• [Data shown]:
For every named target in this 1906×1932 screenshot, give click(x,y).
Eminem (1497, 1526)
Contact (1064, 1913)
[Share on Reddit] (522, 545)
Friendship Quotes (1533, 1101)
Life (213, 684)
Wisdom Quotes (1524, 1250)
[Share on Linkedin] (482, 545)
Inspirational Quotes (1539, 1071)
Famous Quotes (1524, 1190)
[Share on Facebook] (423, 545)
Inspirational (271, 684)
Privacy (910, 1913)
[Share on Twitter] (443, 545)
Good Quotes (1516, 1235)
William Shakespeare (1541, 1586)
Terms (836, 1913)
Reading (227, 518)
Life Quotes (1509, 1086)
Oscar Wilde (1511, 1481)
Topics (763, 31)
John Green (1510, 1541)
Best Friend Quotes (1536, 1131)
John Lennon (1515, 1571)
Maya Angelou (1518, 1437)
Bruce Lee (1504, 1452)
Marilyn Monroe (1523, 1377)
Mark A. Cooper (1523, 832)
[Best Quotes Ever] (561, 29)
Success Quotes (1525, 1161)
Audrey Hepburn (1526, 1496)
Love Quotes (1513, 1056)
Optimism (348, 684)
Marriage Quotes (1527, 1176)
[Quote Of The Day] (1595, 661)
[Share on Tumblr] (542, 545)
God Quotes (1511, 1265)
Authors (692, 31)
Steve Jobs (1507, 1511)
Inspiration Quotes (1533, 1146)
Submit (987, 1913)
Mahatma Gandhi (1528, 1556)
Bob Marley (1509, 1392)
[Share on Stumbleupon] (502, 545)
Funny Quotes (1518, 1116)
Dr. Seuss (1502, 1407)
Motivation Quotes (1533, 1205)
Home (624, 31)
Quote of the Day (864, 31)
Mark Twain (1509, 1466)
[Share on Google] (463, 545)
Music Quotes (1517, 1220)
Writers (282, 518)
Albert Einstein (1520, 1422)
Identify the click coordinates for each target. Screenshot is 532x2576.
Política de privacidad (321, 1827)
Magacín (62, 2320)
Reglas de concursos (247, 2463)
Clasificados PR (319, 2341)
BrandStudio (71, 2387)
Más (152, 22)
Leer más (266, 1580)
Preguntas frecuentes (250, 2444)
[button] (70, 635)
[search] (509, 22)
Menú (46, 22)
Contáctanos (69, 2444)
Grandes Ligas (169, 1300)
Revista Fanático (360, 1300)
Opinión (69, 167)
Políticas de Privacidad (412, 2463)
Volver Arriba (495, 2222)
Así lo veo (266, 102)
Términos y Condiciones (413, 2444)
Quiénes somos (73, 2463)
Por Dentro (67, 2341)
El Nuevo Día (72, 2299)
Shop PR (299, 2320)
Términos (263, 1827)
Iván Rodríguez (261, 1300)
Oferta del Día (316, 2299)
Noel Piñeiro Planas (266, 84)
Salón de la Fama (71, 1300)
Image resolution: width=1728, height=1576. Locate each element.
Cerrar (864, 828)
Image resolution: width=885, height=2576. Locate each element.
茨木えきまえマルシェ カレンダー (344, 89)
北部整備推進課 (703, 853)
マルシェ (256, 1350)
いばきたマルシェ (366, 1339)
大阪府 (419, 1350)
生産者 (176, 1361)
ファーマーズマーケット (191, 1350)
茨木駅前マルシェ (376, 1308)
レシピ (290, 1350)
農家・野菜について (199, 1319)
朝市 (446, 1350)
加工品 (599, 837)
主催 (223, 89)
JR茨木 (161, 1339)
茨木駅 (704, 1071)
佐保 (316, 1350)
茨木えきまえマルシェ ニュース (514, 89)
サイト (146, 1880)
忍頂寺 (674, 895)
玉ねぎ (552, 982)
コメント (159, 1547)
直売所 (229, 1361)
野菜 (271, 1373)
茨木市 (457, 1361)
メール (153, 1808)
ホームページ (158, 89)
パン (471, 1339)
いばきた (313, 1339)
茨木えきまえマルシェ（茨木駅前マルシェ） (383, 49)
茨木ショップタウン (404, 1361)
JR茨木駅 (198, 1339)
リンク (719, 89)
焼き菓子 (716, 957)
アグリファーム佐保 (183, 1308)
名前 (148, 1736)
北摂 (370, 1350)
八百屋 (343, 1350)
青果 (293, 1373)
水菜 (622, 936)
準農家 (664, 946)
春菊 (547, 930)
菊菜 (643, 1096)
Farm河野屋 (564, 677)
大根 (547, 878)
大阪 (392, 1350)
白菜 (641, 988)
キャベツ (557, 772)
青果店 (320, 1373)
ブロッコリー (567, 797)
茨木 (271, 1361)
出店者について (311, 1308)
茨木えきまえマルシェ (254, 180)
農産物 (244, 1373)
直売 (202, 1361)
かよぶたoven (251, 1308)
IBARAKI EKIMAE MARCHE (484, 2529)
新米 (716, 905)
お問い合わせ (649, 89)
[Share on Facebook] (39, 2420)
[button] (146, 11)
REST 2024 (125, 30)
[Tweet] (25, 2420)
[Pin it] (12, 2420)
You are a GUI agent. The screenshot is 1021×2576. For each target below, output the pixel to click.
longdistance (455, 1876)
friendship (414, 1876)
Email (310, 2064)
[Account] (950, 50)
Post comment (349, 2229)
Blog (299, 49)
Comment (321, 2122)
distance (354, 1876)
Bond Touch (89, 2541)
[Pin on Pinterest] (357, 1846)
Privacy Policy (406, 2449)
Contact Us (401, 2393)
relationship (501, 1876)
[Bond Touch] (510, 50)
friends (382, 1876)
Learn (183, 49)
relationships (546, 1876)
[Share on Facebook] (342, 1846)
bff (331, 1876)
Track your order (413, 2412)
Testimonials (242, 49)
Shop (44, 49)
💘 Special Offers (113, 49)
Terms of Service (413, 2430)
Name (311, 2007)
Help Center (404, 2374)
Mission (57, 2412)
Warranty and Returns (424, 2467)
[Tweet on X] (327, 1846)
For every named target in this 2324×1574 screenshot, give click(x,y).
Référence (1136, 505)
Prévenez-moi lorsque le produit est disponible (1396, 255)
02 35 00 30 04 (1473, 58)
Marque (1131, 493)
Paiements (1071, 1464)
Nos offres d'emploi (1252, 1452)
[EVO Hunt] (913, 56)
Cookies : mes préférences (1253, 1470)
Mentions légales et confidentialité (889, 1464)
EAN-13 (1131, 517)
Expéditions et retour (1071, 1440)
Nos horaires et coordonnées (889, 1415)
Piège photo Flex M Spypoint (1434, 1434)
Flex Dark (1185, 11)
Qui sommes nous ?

• [Work order]: From the records above, quote only the lines running from the line with "Contáctanos (69, 2444)" to the line with "Por Dentro (67, 2341)", both lines included.

• [Answer box]:
Contáctanos (69, 2444)
Grandes Ligas (169, 1300)
Revista Fanático (360, 1300)
Opinión (69, 167)
Políticas de Privacidad (412, 2463)
Volver Arriba (495, 2222)
Así lo veo (266, 102)
Términos y Condiciones (413, 2444)
Quiénes somos (73, 2463)
Por Dentro (67, 2341)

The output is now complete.